Orthopoxvirus genetic diversity. (A) Phylogenetic tree of 12 recognized orthopoxvirus species (Akhmeta virus, AKMV; camelpox virus, CMLV; cowpox virus, CPXV; ectromelia virus, ECTV; MPXV; orthopoxvirus Abatino, OPVA; raccoonpox virus, RPXV; skunkpox virus, SPXV; taterapox virus, GBLV, also known as TATV; VACV; VARV; volepox virus, VPXV) plus Alaska virus (AKPV). The tree is mid-point rooted and was constructed with IQTREE (Trifinopoulos et al., 2016), using a concatenated alignment of 49 genes shared by all poxviruses (Upton et al., 2003). Black dots indicate internal nodes with bootstrap support >0.8. Animal silhouettes were obtained from the Phylopic website (http://www.phylopic.org/) and are representative of the host ranges of different viruses (Silva et al., 2020). (B) Whole-genome alignment of MPXV, VARV, VACV, CPXV, and ECTV obtained with progressive Mauve (v.2.3.1) (Darling et al., 2004,Darling et al., 2010). Each genome is laid out in a horizontal track, with annotated coding regions denoted as boxes. Vertical red bars represent genome boundaries. A similarity plot generated by progressive Mauve is shown above each genome, with colors indicating regions that align to part of any another genome and thus represent locally collinear blocks. A similarity profile is also plotted within blocks, with height proportional to the level of conservation in that region. (For interpretation of the references to colour in this figure legend, the reader is referred to the web version of this article.)

Fig. 2

Structure of the MPXV genome. A schematic representation of the MPXV genome is reported based on NCBI annotation and gene positions of the reference strain (NC_003310, clade I).

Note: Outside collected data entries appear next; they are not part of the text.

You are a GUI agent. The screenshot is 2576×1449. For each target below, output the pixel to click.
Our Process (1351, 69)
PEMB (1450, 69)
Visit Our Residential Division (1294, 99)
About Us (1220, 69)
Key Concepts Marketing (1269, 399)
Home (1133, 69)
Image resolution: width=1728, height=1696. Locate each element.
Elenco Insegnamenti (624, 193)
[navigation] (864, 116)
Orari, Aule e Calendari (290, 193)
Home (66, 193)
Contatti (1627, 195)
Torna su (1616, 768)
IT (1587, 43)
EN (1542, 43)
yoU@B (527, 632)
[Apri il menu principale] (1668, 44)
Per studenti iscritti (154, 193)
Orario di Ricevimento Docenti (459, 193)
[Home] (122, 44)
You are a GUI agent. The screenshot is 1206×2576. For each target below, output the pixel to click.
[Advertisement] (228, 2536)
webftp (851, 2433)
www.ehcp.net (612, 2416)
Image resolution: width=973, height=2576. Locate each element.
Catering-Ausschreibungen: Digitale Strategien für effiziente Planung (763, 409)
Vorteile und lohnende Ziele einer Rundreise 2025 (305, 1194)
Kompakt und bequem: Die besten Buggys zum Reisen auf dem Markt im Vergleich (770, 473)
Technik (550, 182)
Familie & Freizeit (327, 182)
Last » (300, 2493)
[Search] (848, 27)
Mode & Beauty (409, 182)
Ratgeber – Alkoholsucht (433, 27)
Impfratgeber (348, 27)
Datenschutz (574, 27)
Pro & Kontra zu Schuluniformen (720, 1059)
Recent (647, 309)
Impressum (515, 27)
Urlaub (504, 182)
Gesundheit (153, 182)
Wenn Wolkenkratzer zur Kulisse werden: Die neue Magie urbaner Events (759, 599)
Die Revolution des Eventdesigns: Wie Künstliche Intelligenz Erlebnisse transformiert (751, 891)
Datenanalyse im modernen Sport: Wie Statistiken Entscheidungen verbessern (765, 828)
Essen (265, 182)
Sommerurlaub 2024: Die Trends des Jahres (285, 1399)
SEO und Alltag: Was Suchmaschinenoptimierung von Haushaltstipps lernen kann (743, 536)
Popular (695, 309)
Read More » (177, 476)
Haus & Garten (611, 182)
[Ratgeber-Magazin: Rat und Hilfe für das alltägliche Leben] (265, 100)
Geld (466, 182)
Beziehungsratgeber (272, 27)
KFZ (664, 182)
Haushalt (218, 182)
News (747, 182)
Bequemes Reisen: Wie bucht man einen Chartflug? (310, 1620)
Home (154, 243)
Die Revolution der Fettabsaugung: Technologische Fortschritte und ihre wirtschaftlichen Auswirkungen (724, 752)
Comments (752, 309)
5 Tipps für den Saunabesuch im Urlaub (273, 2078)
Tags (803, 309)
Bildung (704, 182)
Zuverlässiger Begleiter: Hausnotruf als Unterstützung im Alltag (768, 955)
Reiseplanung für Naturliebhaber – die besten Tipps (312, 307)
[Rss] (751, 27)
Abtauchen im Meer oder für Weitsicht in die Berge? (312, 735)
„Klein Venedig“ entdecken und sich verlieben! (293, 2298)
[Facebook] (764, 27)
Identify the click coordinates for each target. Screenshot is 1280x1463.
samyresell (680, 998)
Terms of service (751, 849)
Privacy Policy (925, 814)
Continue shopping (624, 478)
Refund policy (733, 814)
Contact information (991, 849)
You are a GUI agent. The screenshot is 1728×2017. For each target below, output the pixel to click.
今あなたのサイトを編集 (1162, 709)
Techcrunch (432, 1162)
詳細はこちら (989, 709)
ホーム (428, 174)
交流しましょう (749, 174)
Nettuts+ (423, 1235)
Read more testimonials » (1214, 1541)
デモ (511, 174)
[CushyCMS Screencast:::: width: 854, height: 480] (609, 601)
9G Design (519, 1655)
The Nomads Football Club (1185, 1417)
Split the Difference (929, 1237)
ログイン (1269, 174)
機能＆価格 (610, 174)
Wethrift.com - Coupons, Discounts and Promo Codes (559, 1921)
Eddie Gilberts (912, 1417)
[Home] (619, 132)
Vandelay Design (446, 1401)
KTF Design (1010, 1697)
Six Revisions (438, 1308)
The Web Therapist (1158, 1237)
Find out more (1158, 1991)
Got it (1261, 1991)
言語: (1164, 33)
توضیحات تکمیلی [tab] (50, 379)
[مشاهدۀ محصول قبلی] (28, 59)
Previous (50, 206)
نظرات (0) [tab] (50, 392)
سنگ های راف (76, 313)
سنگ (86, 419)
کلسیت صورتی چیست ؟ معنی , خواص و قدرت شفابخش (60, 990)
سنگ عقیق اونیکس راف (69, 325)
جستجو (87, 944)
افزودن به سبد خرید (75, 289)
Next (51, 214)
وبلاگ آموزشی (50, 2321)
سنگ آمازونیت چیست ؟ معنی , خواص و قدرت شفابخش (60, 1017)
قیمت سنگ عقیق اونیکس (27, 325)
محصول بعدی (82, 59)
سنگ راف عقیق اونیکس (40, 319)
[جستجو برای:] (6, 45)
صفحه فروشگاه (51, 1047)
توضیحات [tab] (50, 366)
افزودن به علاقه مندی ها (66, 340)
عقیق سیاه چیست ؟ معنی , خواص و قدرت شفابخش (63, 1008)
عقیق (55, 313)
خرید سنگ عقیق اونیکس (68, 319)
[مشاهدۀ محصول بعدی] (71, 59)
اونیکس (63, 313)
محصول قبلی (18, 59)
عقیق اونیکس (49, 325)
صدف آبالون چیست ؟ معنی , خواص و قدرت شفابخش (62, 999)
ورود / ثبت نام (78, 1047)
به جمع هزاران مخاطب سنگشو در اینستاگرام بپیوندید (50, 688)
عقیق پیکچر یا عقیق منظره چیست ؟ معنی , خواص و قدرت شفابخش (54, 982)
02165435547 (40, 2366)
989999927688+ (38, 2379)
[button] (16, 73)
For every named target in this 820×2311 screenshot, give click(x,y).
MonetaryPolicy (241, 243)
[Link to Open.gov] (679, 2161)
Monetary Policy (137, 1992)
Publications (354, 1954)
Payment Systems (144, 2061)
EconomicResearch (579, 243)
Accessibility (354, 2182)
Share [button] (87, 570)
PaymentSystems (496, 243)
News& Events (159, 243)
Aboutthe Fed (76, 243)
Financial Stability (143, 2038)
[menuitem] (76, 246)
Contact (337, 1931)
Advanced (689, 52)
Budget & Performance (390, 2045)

Arrowheads indicate gene orientation. Genes are colored based on the function/category they belong to (see legends for details). Forty-nine genes shared among all poxviruses are shown in bold and asterisks denote genes that are deleted/truncated in clade IIa/IIb genomes (see also Table 1). Vertical triangles indicate nonsynonymous single nucleotide variants that are fixed (blue) or polymorphic (red) in B.1 genomes. ITR: inverted terminal repeats. (For interpretation of the references to colour in this figure legend, the reader is referred to the web version of this article.)

Fig. 3

MPXV phylogenetic relationships in the endemic regions. A phylogenetic tree of 89 MPXV genomes from the endemic regions was generated using IQTREE (Trifinopoulos et al., 2016) and virus sampling location was placed on a geographic map using country (indicated by colors) or, when possible, sub-region information. Identical genomes were excluded. The most internal nodes with bootstrap support >0.8 are denoted with dots. The gray color denotes exported human cases (before 2021) with country of destination shown at the end of the dashed lines. The route of exposure and the total number of cases (index and secondary) are reported (Simpson et al., 2020,Reynolds et al., 2006,Mauldin et al., 2022,Ng et al., 2019). Clades are labeled based on to the nomenclature proposed by Happi (Happi et al., 2022). DRC: Democratic Republic of the Congo; CAR: Central African Republic.

Fig. 4

Global MPXV phylogenetic distribution. Phylogenetic tree of 79 representative MPXV/hMPXV1 strains sampled worldwide. A conserved genomic region (Kugelman et al., 2014) was aligned using MAFFT and the tree was generated using IQTREE (Trifinopoulos et al., 2016). Clades are labeled based on the nomenclature proposed by Happi and colleagues (Happi et al., 2022). Black dots indicate internal nodes with bootstrap support >0.8, blue dots indicate clade IIb strains sampled before 2021. (For interpretation of the references to colour in this figure legend, the reader is referred to the web version of this article.)